Grind


I should be grading papers but I can’t convince myself to read one. more. childhood obesity paper. I resign myself to the fact that the extra job pays bills and bills are a necessarily evil.

But I don’t like it. Luckily, I have a Dunkin Donuts iced latte and my Jimmy Buffet playlist and the thirty minutes I allot for something *other* than mind-numbing work.
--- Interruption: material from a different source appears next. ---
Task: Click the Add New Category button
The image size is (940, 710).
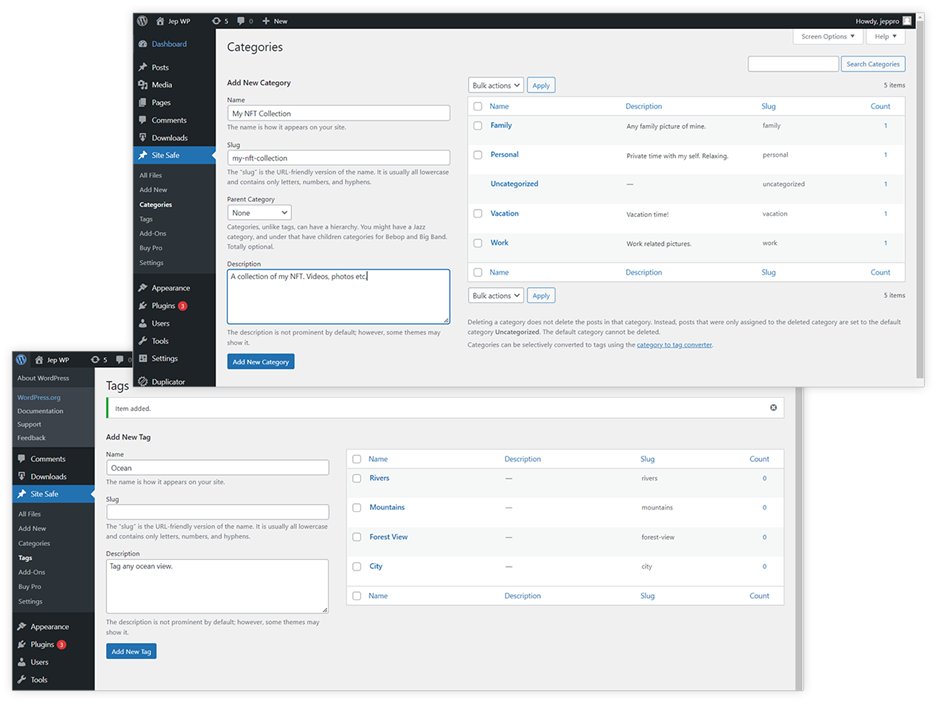Action: (260, 362)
I feel really off-kilter this week. The trees left a strange emptiness in my yard that, once the grass grows back thick and full, will look great. But I can’t help but feel like I lost something. The stump grinder comes today and the logging company too, to remove the huge pieces of tree left behind. On Friday, our new A/C is FINALLY being installed. So many changes at once! Maybe that is why I’m in this funk. The weather has also been wet and gloomy and I do not take well to days at a time with little to no sunshine. It gets to me in this primal way; I am depressed but don’t realize it until moments like 7:43 PM last night. I went to Publix right after Isaac went to bed – because I needed dinner for tonight and an escape; the kids were so whiny! – and as I trudged across my mutilated yard and the sky was a sad grayish blaahh, I knew it was a combination of changes, bad weather, and all the upcoming stuff. Birthday party and baby shower back to back on Saturday; must buy gifts. Long run on Sunday. Ash leaves Monday for his conference. We meet him mid-week and then? Vacation! So why am I so stressed? Could be the packing or the four hours alone in a car with the kids at night. Could be the fact that I still have so much grading to do this week, then as soon as we return from vacation, there will be more grading. I should stop complaining; at least I have the opportunity to work.

Well, my time is almost up and it’s time to buckle down again. Papers, papers, prep for class. Student conference. Class. A quick lunch. Papers. One quick game of Solitaire Blitz. Check email. Eat yogurt. Papers. Papers. 4:30? I’m out!

One thought on “Grind

  1. That blah time just before vacation–when your head has headed out to the beach without you and left you behind to deal with everything. Hopefully the next few days go by quickly.